Harry Aujla: Yeah. That’s a great question. And thinking about some of the examples we’ve just discussed there, I think firstly, what I would say is, pay very close attention to some of the high availability SLAs that are being offered by the cloud vendors. Keep in mind that their SLAs are only related to the underlying cloud architecture, such as the VM instances, their storage, the underlying physical architecture. And depending upon the type of service that you’re consuming from the cloud vendor, the SLA of the applications and databases running within the instances, it’s actually your responsibility as the customer, not the cloud vendor. So if you’ve got a highly critical app or database that you need to protect in the cloud, you may also need to consider an application level availability solution that will supplement the SLAs that the cloud vendor is delivering at an infrastructure level.

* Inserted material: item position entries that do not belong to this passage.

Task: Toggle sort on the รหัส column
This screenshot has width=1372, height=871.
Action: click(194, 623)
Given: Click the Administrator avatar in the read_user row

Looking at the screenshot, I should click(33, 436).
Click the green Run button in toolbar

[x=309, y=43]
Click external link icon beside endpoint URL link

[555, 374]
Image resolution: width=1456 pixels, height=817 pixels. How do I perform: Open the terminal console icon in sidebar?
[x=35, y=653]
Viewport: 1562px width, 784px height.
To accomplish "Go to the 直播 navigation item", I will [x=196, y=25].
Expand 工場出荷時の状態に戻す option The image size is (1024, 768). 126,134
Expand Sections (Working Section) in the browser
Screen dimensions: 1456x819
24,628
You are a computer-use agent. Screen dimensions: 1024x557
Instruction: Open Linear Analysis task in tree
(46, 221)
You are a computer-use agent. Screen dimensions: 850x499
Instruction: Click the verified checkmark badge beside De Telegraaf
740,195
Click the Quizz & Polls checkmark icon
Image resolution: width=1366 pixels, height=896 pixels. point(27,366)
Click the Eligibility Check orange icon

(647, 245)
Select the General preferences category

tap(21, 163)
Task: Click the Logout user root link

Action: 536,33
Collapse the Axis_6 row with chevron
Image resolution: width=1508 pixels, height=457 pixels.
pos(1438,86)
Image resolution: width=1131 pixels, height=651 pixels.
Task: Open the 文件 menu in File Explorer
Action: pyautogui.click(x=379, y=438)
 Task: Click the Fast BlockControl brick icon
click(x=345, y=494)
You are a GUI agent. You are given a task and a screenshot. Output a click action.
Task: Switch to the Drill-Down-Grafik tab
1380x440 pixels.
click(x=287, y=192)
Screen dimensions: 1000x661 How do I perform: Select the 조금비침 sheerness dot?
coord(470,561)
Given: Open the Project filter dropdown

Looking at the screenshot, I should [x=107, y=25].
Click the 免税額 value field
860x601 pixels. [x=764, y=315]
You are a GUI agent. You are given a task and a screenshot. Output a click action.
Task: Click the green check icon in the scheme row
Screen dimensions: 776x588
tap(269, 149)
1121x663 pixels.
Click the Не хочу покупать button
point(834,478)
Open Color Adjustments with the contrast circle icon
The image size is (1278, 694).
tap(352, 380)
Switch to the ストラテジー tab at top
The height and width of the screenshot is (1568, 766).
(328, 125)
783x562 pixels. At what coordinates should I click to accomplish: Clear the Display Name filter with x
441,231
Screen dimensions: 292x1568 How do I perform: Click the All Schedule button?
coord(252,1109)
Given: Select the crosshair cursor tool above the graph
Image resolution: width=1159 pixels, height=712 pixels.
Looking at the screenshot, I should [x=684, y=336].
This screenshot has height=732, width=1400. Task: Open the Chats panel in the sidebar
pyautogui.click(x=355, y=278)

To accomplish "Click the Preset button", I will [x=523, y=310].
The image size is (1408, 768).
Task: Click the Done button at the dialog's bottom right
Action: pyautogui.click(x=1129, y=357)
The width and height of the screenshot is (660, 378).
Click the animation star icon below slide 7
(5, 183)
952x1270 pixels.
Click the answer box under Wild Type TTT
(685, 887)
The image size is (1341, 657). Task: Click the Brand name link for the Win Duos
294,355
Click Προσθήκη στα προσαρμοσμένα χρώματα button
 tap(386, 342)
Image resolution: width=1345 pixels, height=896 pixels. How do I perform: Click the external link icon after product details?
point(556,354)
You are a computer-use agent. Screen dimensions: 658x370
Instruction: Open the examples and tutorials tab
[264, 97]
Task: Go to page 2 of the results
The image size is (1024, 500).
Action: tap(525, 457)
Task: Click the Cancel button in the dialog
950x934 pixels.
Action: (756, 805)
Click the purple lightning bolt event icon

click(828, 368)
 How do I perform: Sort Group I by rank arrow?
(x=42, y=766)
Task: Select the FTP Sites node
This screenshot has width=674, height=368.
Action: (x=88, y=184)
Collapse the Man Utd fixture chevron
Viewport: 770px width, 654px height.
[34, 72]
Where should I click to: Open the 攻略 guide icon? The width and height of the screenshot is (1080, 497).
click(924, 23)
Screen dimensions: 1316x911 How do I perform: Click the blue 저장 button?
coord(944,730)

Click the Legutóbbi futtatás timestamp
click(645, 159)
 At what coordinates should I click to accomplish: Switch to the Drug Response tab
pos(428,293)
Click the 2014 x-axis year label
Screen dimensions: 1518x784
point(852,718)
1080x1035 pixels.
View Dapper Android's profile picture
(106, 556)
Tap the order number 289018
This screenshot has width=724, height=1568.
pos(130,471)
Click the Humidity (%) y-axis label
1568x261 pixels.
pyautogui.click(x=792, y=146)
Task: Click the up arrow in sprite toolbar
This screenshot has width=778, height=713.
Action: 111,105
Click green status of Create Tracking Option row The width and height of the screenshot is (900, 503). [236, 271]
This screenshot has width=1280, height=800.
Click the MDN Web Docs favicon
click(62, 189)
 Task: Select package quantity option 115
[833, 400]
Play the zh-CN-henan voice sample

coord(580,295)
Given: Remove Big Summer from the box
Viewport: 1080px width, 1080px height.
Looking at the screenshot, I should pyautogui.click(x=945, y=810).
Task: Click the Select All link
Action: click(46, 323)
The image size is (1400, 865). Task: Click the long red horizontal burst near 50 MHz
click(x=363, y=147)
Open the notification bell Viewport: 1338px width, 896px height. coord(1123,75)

The other thing I think I would say is, try to adopt a high availability strategy that can adapt and grow as and when your IT environment evolves as well. So in other words, avoid falling into the trap of using high availability solutions that are designed for specific operating systems, applications, or database. Otherwise, you might find yourself managing different availability solutions in a mixed IT landscape. So in other words, try to remain as agnostic as possible for your availability needs, and that will be very beneficial for you.
And then the last point I think I would consider is, you’d also want to ensure that your choice of availability technology, and the way it’s architected and the way it’s deployed, doesn’t ultimately add an adverse impact to the performance of the application or the database that will try and protect. If you recall, that’s what the team at Lifehouse experience. Yeah, it’s all very well having a highly redundant application and database architecture, but you don’t want to deliver that at the cost of a painfully slow service. So it’s key to find that balance between high availability and application performance, which in most cases can only truly be established through testing or proof of concept exercises.
Swapnil Bhartiya: Harry, once again, thank you so much for joining me today and sharing these insights. And as usual, I would love to have you back on the show. Thank you.
Harry Aujla: Great. Thank you as well.